June 6, 2025 · View on GitHub

Code Structure

Here’s an overview at the code layout and key modules:

modulepath
Tokenizer train scriptvq_train_accelerate.py
Sequential diffusion tokenizervq_model.py
Sequential diffusion decoderdiff_decoder.py
Tokenizer lossvq_loss.py
------
AR train scripttrain_c2i_accelerate.py
AR Llama backbonesgpt.py (basically unchanged from LlamaGen)
AR generate logicgenerate.py

Getting Started

Requirements

  • PyTorch ≥ 2.1
  • timm, accelerate, datasets
  • xformers (optional)
  • 80GB A100 GPUs (smaller batches for GPUs with lower VRAM)
  • tensorflow for adm evaluation suite

Preparation

mkdir -p temp # For storing temporary checkpoints
python tokenizer/tokenizer_image/utils_repa.py # Download REPA DINO and perform sanity check

IMPORTANT: We use accelerate to train our sequential diffusion tokenizer and D-AR models on multi GPU nodes. Please get yourself familiar with accelerate before proceeding. While the provided demo training scripts are designed for single-node training, they can be easily configured for multi-node setups by modifying relevant parameters. You may also need to modify batch_size or global_batch_size accordingly.

Train or Finetune a Sequential Diffusion Tokenizer

The training script is provided as debug_train_tokenizer.sh, based on accelerate.

bash debug_train_tokenizer.sh

You can simply finetune a sequential diffusion tokenizer from a checkpoint, e.g., temp/tokenizer_v1.pt, by appending this argument to the above script:

--vq-ckpt temp/tokenizer_v1.pt

We provide several dataset interface supports (webdataset, huggingface datasets, or simply folder). You can finetune our tokenizers with your own dataset by varying the --data-path argument. It can start with wds:// or datasets:// with remote streaming data loading (see dar_tool.py for details.)

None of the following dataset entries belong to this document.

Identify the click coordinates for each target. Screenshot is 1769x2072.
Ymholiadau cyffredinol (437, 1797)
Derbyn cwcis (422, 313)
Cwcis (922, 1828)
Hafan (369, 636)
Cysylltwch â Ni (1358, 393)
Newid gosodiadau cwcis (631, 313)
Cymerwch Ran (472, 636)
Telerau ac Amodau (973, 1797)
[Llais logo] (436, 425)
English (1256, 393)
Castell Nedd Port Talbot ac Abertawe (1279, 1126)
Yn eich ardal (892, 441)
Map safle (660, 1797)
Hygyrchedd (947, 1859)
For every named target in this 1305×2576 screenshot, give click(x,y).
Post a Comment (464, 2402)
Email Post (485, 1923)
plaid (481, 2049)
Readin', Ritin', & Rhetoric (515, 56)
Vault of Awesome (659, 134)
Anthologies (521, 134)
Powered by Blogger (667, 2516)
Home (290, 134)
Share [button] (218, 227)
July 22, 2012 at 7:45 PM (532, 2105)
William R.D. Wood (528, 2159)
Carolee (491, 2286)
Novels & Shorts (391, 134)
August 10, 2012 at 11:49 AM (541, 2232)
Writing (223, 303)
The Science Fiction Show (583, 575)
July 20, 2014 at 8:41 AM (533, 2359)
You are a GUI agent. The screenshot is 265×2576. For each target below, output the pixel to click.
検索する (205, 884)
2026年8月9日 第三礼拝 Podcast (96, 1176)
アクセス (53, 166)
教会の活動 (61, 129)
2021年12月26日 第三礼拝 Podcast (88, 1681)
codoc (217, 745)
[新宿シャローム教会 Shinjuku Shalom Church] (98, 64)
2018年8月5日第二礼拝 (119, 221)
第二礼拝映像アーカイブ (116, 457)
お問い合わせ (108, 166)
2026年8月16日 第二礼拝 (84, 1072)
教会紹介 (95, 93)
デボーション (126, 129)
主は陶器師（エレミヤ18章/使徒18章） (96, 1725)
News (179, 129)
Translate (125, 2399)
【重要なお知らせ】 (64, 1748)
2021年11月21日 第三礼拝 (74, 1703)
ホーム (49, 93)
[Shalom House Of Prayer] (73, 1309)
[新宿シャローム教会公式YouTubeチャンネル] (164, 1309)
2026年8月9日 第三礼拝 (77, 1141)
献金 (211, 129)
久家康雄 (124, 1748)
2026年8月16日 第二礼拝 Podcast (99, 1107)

Evaluate the Sequential Diffusion Tokenizer

See eval_recon_rfid.sh.

Visualize the Sequential Diffusion Tokenizer

See sample_tokenizer.py.

Train a D-AR model

The training script is provided as debug_train_c2i.sh, also based on accelerate. Note that we here tokenize images on the fly during training, which may not be optimal for training throughput.

Evaluate D-AR models

See eval_c2i_fid.sh.

Sample Images from D-AR models

See sample_dar.sh.